Caratteristiche: simile al Bourbon ma con pianta più bassa (adatta alla raccolta) e buona qualità in tazza.
6. Catuai
Un incrocio tra Mundo Novo ad alta produttività e Caturra compatta, realizzato dall’Instituto Agronomico (IAC) dello Stato di San Paolo a Campinas, in Brasile. La pianta è altamente produttiva rispetto al Bourbon, anche per le sue dimensioni ridotte, che consentono di avere piante ravvicinate; Può essere piantato a quasi il doppio della densità. La forma della pianta rende relativamente facile applicare trattamenti contro parassiti e malattie. Si caratterizza principalmente per la grande vigoria e la bassa altezza; è meno compatto del Caturra. È altamente suscettibile alla ruggine delle foglie di caffè. Catuaí deriva dal guarani “multo mom”, che significa “molto buono”. Oggi è considerata di buona ma non eccezionale qualità della tazza.

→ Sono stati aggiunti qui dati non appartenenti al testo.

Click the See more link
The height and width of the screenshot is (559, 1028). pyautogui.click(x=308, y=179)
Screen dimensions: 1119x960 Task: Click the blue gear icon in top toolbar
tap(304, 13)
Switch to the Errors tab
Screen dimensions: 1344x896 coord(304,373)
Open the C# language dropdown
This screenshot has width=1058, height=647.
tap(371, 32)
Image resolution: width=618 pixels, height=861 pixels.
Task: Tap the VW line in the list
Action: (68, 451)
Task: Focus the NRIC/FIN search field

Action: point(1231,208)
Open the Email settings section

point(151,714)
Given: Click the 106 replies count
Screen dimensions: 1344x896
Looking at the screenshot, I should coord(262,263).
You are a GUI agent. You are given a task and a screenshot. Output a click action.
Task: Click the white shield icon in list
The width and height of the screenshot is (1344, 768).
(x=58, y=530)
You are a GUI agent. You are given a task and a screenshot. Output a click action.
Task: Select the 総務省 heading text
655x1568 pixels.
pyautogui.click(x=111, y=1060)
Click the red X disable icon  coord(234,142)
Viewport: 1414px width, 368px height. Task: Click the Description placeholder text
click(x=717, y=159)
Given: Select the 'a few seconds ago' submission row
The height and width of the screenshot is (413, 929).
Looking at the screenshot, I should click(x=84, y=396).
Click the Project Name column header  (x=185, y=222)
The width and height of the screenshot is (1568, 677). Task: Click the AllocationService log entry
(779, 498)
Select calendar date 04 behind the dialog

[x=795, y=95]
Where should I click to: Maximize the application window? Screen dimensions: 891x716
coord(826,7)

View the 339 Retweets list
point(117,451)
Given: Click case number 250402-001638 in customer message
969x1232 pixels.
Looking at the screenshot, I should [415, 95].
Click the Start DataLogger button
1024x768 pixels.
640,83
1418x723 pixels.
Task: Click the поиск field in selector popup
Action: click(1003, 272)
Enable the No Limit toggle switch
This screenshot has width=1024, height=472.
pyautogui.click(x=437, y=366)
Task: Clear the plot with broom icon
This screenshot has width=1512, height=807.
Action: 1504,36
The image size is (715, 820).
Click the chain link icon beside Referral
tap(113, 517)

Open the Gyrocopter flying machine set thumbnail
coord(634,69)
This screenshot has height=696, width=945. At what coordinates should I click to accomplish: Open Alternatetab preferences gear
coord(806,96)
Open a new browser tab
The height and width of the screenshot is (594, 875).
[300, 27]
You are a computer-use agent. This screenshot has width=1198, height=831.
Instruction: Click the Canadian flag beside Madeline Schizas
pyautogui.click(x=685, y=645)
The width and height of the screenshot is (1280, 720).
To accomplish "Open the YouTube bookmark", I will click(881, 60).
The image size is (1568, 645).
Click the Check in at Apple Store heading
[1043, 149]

Caratteristiche: resistenza al vento, buona produttività.
Pregi e difetti del caffè Arabica
Pregi
- Alta qualità gustativa data dalla complessità degli aromi e dai profumi e sapori
- Versatilità: si adatta a diverse estrazioni (espresso, filtro, chemex, ecc.).
- Maggior digeribilità: grazie al contenuto inferiore di caffeina e oli amari.
Difetti
- Delicatezza climatica: più vulnerabile a malattie (come la ruggine del caffè) e a variazioni di clima.
- Minor resa produttiva: produce meno chicchi per pianta rispetto alla Robusta.
- Costo più elevato dovuto ovviamente ai due precedenti motivi sopra elencati
- Meno crema (nell’espresso): a causa della minore presenza di oli e caffeina.
Conclusione
Il caffè Arabica è sinonimo di qualità, raffinatezza e ricchezza aromatica. Richiede attenzioni particolari, ma regala un’esperienza in tazza che pochi altri caffè sanno offrire. Ideale per chi ama degustare, sperimentare e scoprire tutte le sfumature che un chicco può contenere.